For at least some F.L.D.S. mothers, these are uneasy times. It would stand to reason that simply by giving their ages and the ages of their children to a grand jury, coupled with court-ordered paternity tests, some of these mothers may — willingly or not — contribute to the indictments of their children’s fathers. (Because plural marriages are often considered “spiritual unions” and not legally recognized, the usual spousal protections do not apply.) Should they refuse to testify, the women risk being held in contempt of court.

Sinclair found Teresa Jeffs living with her mother and other members of her extended family in a sprawling, stately ranch house in the town of New Braunfels, 30 miles northeast of San Antonio. (Teresa’s sister Lenora was visiting that day.) Teresa is a daughter of Warren S. Jeffs, the now-notorious leader of the F.L.D.S., convicted last year on felony charges as an accomplice to rape for his role in coercing the marriage of Elissa Wall, who was then 14, to her 19-year-old cousin. Jeffs is now serving a 10-year-to-life sentence while awaiting trial on other sex charges in Arizona.

Despite a grand jury’s apparent interest in Teresa Jeffs, she has insisted that she is neither married nor has children, though in June her court-appointed lawyer obtained a special order barring any contact between Teresa and a 34-year-old F.L.D.S. man, Raymond Jessop. His relationship to Teresa was not specified at the time. (Teresa has engaged in a public dispute with her attorney, claiming that her interests were not being represented.)

In a rented four-bedroom home on a cul-de-sac in a San Antonio subdivision, Sinclair also visited the household of Sally Jeffs, the mother of 15 children, including LeAnn Jeffs, 17; Pamela Jessop, 18; and Janet Jeffs, 19, who, along with their own young children, were removed from the ranch in the raid. Pamela and Janet, as well as nearly two dozen other mothers, were originally misclassified as minors by the state (under age 18).

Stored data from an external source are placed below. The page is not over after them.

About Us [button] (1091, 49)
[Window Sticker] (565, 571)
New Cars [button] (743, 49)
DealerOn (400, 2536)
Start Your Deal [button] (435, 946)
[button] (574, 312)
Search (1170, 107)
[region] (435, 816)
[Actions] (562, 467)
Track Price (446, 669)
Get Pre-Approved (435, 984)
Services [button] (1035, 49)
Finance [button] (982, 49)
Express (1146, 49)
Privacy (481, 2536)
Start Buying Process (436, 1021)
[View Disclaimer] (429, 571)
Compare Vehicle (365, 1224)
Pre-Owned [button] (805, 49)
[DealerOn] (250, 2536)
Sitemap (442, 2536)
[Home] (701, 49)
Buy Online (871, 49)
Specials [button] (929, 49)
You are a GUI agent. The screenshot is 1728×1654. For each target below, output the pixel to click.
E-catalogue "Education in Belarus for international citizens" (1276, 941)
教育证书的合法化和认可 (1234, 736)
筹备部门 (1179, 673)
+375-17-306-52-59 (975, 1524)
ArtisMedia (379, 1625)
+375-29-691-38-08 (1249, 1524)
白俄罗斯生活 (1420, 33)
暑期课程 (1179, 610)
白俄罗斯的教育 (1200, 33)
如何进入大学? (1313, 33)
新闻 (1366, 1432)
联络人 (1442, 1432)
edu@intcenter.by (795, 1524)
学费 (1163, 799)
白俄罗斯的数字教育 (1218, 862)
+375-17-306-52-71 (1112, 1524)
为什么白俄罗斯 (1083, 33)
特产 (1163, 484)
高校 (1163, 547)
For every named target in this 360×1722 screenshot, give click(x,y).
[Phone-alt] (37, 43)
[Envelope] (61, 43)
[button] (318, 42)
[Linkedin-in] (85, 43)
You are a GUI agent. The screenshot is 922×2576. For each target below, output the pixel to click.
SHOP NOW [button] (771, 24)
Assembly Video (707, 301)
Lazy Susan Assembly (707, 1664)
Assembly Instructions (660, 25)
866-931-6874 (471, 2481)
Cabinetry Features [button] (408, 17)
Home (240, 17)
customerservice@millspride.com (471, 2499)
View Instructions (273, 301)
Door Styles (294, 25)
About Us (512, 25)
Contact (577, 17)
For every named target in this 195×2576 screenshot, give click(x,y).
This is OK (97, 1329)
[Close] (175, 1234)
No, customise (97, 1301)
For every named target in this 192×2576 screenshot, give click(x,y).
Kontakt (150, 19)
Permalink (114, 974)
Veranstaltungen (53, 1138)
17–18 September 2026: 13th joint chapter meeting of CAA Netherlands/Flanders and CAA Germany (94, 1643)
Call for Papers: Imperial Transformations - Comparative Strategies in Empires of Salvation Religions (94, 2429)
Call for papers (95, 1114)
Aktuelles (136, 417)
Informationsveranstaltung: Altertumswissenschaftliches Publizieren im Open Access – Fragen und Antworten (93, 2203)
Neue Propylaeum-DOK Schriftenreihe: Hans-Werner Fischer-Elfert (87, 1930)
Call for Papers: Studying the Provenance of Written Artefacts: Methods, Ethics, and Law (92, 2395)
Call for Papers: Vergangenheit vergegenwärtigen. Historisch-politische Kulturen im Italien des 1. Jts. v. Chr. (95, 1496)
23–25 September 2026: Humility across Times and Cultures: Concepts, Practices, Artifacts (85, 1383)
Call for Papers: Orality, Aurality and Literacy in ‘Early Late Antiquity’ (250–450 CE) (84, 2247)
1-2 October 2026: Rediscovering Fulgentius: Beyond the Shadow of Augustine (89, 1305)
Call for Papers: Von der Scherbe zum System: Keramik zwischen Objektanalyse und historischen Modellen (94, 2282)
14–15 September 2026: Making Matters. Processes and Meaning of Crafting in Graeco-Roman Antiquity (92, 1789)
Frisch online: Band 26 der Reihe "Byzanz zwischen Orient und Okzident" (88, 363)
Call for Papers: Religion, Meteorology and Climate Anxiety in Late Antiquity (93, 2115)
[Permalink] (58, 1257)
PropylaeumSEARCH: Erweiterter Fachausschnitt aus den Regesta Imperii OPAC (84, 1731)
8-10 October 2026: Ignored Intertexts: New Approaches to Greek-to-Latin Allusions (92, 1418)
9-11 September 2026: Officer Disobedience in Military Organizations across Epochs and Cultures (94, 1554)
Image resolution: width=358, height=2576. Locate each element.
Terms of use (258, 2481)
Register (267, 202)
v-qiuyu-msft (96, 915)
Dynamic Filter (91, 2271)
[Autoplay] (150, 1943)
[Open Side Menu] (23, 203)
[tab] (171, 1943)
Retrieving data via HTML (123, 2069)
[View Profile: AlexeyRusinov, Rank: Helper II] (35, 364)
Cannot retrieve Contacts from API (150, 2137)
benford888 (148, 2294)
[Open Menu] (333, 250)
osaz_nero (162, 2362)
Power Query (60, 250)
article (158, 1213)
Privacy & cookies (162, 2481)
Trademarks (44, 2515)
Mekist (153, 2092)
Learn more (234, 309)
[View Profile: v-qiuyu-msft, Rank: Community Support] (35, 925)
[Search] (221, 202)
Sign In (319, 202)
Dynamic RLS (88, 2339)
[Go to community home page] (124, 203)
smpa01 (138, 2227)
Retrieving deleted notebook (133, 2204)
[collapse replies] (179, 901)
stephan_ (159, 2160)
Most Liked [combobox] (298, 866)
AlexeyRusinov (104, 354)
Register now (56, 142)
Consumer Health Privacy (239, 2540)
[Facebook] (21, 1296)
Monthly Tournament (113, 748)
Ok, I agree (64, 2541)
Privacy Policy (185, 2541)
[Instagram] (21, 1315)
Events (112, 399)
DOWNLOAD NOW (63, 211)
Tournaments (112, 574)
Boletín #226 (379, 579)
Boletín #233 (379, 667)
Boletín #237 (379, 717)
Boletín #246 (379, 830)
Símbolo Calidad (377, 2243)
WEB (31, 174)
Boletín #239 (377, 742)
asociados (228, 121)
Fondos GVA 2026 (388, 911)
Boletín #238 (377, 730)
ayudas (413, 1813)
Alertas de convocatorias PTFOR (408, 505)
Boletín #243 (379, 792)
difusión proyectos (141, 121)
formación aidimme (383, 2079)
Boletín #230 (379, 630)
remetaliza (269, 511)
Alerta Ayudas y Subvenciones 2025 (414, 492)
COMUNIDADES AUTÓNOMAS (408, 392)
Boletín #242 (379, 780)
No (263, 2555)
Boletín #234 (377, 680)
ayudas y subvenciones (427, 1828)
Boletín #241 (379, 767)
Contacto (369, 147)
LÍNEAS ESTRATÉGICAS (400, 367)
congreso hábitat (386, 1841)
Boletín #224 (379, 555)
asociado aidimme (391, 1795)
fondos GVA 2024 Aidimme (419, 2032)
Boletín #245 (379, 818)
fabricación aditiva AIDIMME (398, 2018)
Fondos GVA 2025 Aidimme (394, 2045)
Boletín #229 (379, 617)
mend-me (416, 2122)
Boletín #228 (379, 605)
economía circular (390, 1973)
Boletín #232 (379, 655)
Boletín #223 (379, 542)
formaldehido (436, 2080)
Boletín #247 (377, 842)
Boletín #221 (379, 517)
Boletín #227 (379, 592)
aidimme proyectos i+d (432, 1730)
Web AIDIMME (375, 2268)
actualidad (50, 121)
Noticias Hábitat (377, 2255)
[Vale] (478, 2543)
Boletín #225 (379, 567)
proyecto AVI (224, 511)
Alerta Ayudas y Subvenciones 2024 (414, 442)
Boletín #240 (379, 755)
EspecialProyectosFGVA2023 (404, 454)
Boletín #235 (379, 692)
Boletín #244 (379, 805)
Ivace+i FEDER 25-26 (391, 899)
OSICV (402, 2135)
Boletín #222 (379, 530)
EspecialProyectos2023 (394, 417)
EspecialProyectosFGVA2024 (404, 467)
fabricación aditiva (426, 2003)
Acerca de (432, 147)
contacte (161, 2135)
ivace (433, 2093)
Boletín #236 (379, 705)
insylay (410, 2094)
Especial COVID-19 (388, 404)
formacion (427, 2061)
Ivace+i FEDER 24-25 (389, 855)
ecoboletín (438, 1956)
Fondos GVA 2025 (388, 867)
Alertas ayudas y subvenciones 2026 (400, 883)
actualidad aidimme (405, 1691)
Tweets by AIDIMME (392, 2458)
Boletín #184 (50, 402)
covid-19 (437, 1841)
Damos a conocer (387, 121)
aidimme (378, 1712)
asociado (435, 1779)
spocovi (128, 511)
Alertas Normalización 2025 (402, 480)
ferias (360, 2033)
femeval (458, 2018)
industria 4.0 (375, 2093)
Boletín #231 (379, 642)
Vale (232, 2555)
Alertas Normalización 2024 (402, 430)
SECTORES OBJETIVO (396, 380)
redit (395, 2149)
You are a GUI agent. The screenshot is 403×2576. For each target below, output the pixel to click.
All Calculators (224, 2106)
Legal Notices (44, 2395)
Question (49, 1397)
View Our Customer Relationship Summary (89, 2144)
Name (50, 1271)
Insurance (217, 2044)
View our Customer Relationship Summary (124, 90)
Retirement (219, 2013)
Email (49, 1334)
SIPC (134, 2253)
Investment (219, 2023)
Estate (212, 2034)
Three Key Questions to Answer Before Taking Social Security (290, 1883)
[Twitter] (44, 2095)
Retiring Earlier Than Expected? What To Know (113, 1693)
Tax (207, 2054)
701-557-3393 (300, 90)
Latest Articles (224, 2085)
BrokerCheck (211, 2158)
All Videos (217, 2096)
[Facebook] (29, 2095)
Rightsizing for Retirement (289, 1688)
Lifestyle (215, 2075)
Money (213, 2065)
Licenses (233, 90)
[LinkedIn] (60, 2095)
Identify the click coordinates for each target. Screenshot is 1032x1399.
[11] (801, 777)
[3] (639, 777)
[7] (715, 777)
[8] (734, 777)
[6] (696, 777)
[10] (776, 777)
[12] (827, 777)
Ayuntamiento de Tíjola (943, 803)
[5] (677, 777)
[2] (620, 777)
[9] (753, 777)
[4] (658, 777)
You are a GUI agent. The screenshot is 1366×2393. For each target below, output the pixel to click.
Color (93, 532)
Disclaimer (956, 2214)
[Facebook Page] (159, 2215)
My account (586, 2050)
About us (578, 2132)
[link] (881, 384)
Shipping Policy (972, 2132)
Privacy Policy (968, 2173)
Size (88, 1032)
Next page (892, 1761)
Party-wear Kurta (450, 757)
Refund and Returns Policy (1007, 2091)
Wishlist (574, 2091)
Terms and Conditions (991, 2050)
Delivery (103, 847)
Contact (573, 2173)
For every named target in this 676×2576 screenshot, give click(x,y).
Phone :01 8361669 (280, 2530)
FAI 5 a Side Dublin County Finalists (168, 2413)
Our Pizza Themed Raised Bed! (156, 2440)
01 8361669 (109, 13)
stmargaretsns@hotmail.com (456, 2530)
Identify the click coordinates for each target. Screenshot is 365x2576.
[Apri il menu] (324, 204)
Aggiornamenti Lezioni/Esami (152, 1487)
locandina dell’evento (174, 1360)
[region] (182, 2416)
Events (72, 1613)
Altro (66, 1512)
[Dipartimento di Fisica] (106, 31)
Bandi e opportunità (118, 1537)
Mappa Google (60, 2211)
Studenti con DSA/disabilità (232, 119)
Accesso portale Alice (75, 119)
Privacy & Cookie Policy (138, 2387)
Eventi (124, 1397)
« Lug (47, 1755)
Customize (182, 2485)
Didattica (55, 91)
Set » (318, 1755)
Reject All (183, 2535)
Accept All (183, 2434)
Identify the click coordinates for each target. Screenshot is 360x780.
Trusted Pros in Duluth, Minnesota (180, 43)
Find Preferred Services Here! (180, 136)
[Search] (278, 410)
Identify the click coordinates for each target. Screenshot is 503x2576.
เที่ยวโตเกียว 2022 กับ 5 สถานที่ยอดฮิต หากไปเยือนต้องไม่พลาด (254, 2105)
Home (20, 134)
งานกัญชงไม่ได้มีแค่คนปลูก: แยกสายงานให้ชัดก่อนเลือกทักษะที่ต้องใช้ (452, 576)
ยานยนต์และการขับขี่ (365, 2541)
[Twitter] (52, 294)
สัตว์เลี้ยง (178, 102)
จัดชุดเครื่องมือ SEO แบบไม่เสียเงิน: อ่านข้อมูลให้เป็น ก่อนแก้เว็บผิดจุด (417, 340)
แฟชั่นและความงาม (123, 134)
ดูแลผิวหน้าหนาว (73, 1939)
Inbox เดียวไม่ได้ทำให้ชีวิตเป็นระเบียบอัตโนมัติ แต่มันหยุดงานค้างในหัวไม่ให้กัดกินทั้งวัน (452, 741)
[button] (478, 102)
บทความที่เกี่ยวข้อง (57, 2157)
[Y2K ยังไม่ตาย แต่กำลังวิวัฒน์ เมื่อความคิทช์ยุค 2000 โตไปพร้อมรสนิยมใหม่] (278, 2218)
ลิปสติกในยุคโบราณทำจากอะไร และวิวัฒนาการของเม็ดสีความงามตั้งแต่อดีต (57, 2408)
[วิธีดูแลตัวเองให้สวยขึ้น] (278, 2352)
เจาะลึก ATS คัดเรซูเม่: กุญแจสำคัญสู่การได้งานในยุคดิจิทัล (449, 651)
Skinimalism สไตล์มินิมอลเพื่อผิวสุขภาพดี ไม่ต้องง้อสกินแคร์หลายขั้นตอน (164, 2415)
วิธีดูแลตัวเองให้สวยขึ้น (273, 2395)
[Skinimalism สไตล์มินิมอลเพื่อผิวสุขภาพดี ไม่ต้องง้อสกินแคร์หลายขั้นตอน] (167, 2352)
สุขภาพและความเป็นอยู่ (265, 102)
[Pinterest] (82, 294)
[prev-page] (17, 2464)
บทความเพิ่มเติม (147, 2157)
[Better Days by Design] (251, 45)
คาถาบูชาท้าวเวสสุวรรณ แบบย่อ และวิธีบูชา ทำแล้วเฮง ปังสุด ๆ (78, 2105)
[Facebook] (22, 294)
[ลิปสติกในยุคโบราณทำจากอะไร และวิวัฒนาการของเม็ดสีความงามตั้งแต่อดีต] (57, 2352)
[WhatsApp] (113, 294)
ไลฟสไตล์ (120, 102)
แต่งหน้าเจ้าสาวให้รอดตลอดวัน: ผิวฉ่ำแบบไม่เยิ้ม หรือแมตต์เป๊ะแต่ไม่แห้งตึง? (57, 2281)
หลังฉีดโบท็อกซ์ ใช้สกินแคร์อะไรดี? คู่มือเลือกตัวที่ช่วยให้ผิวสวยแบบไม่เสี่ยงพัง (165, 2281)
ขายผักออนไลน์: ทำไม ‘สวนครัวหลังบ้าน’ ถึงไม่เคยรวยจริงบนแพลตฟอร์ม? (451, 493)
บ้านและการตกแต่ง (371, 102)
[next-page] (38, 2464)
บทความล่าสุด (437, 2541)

Sinclair also spent time with 19-year-old Veda Keate in a town house in Converse, Tex. Keate was still fuming about a recent visit from a nurse and two deputies from the Texas attorney general’s office, who came to collect DNA from her and her 2-year-old daughter. With the future uncertain, the women featured here may be keeping their faith and continuing to live in large family groups, but they have, for better or worse, also had to start a new relationship with the “outside” — dealing with investigators and judges, making trips to Wal-Mart for groceries and at least contemplating the sight of their neighbors over the backyard fence.